El Susurro de Berthuid

El pueblo de Berthuid era un lugar donde el tiempo parecía haberse detenido. Con sus calles empedradas y casas de madera desgastadas, era un rincón apartado del mundo, perdido entre colinas cubiertas de niebla. Sin embargo, bajo su apariencia idílica, Berthuid escondía oscuros secretos que solo el detective Bruno Hallack estaba dispuesto a desentrañar.

Bruno era un hombre de mediana edad, con un rostro marcado por la experiencia y una mirada que parecía penetrar en las sombras. Desde que se mudó a Berthuid, se dedicó a investigar los crímenes más terroríficos que asolaban el pueblo. La gente susurraba sobre él, llamándolo “el cazador de sombras”, ya que siempre aparecía cuando la oscuridad se cernía sobre Berthuid.

Una noche, mientras la luna llena bañaba el pueblo con su luz pálida, un grito desgarrador resonó en el aire. Bruno, que estaba en su oficina revisando informes de casos pasados, salió corriendo hacia el sonido. Al llegar a la fuente del grito, encontró a una mujer en estado de pánico, temblando y con los ojos desorbitados.

—¡Detective Hallack! —exclamó, señalando hacia el bosque que bordeaba el pueblo—. ¡Mi hijo! ¡Desapareció!

La mujer, llamada Clara, explicó que su hijo, un niño de diez años, había estado jugando cerca del bosque cuando desapareció sin dejar rastro. Bruno sintió un escalofrío recorrer su espalda. Sabía que el bosque de Berthuid tenía fama de ser un lugar peligroso, donde se decía que las almas en pena vagaban, buscando venganza.

Sin perder tiempo, Bruno organizó una búsqueda. Los habitantes del pueblo se unieron a él, armados con antorchas y un par de perros de caza.
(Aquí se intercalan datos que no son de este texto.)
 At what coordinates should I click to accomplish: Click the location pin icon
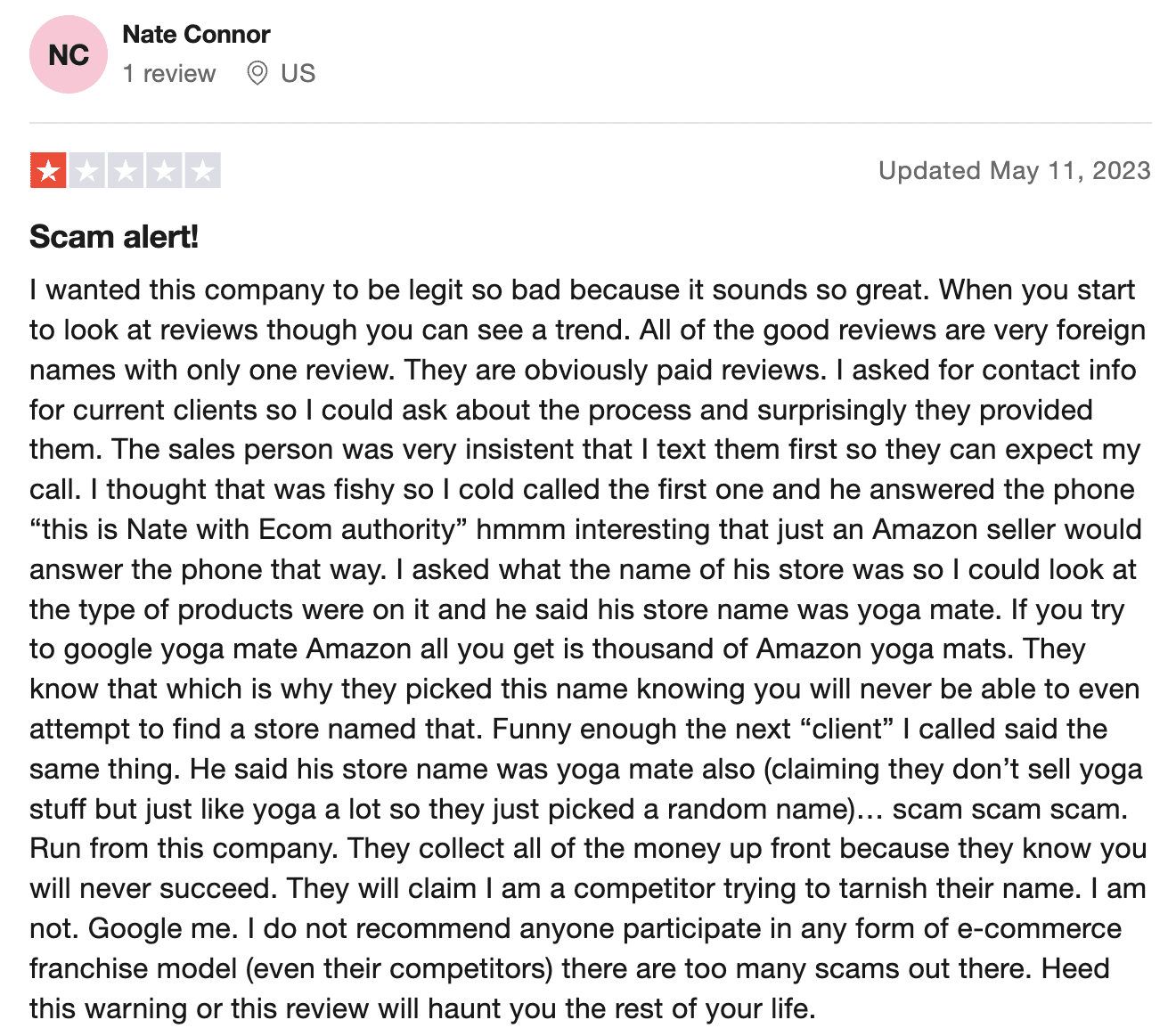click(x=257, y=73)
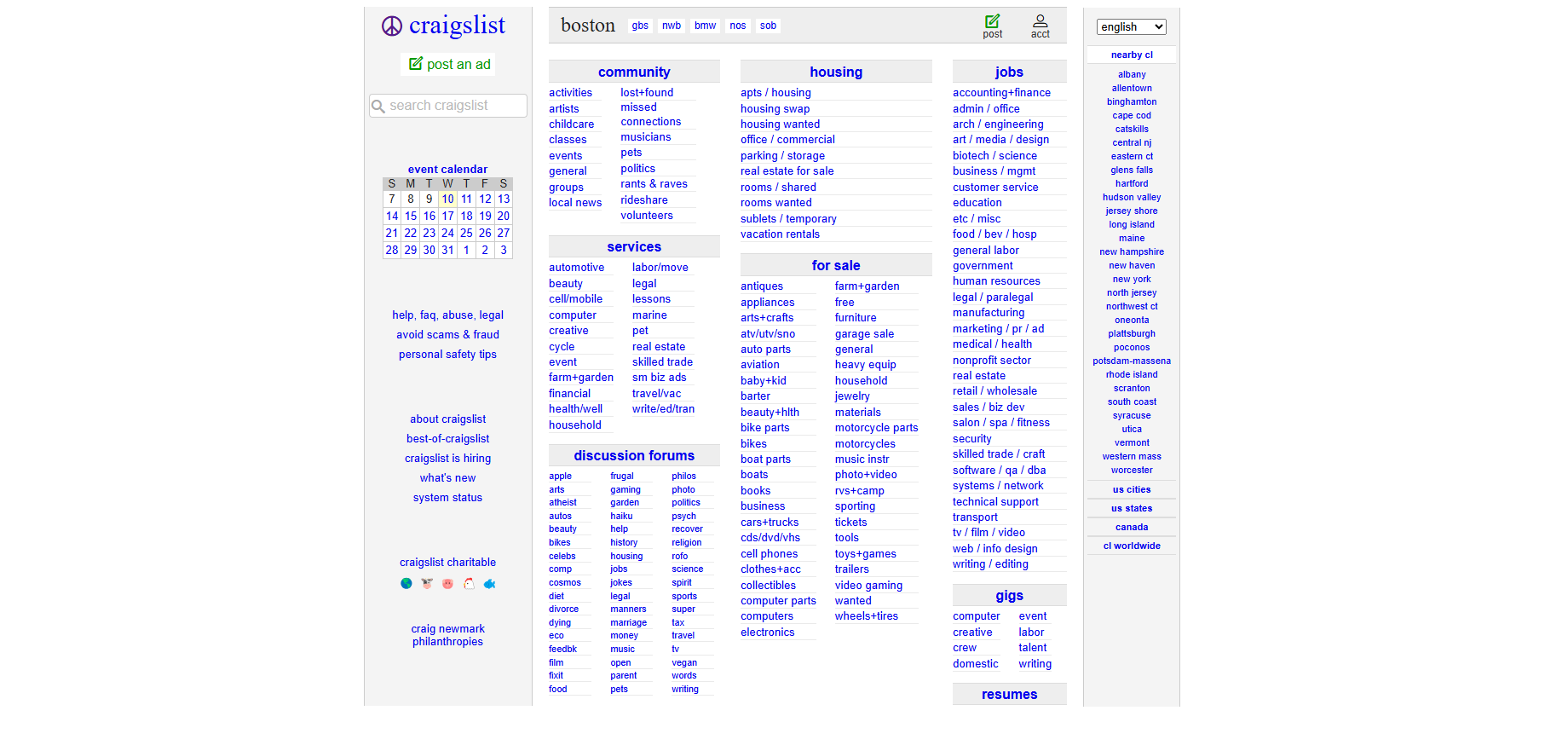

La atmósfera era tensa, y el viento parecía murmurar advertencias que solo Bruno podía escuchar. A medida que se adentraban en el bosque, la niebla se espesaba, envolviendo a los buscadores en un manto de inquietud.

Después de horas de búsqueda, uno de los perros comenzó a ladrar frenéticamente. Bruno se apresuró hacia el sonido y, entre los árboles, descubrió un claro. Allí, en el centro, había un antiguo altar cubierto de musgo y hojas secas. En su superficie, había una extraña figura tallada en piedra, con ojos vacíos que parecían seguirlos.

—¿Qué es esto? —preguntó uno de los lugareños, con voz temblorosa.

Bruno se acercó al altar y sintió una presencia oscura. Recordó las historias que había escuchado sobre un culto que una vez existió en Berthuid, adorando a deidades antiguas que se alimentaban del miedo y el sufrimiento. En ese momento, una risa escalofriante resonó en el aire, y el grupo se miró con horror.

—¡Mamá! ¡Ayúdame! —gritó una voz desde la distancia.

Era el niño. Bruno, sin pensarlo dos veces, corrió hacia el sonido, guiado por su instinto. A medida que avanzaba, la risa se convertía en un susurro envolvente que parecía querer desviar su atención. Sin embargo, Bruno se mantuvo firme, decidido a encontrar al niño.

Finalmente, llegó a un claro más profundo en el bosque. Allí, en el suelo, encontró al niño, rodeado por una sombra oscura que parecía cobrar vida. Bruno se arrodilló junto a él, y en ese instante, la sombra se abalanzó sobre él.

Con un movimiento rápido, Bruno sacó su linterna y la iluminó. La luz atravesó la oscuridad, revelando la forma espectral de un ser que parecía desvanecerse ante la luz. La sombra gritó, un sonido desgarrador que resonó en todo el bosque, antes de disiparse en el aire.

Bruno tomó al niño en sus brazos y corrió de vuelta hacia la salida del bosque, sintiendo que la oscuridad se retiraba con cada paso que daba hacia la luz. Cuando finalmente emergieron del bosque, la gente los recibió con gritos de alivio y lágrimas de felicidad. Clara corrió hacia su hijo, abrazándolo con fuerza.

Sin embargo, Bruno sabía que la victoria era temporal. Los ecos de la risa y el susurro permanecían en su mente, recordándole que Berthuid aún guardaba secretos oscuros. Mientras el pueblo celebraba el regreso del niño, Bruno miró hacia el bosque. Sabíendo que había aún mucho por descubrir.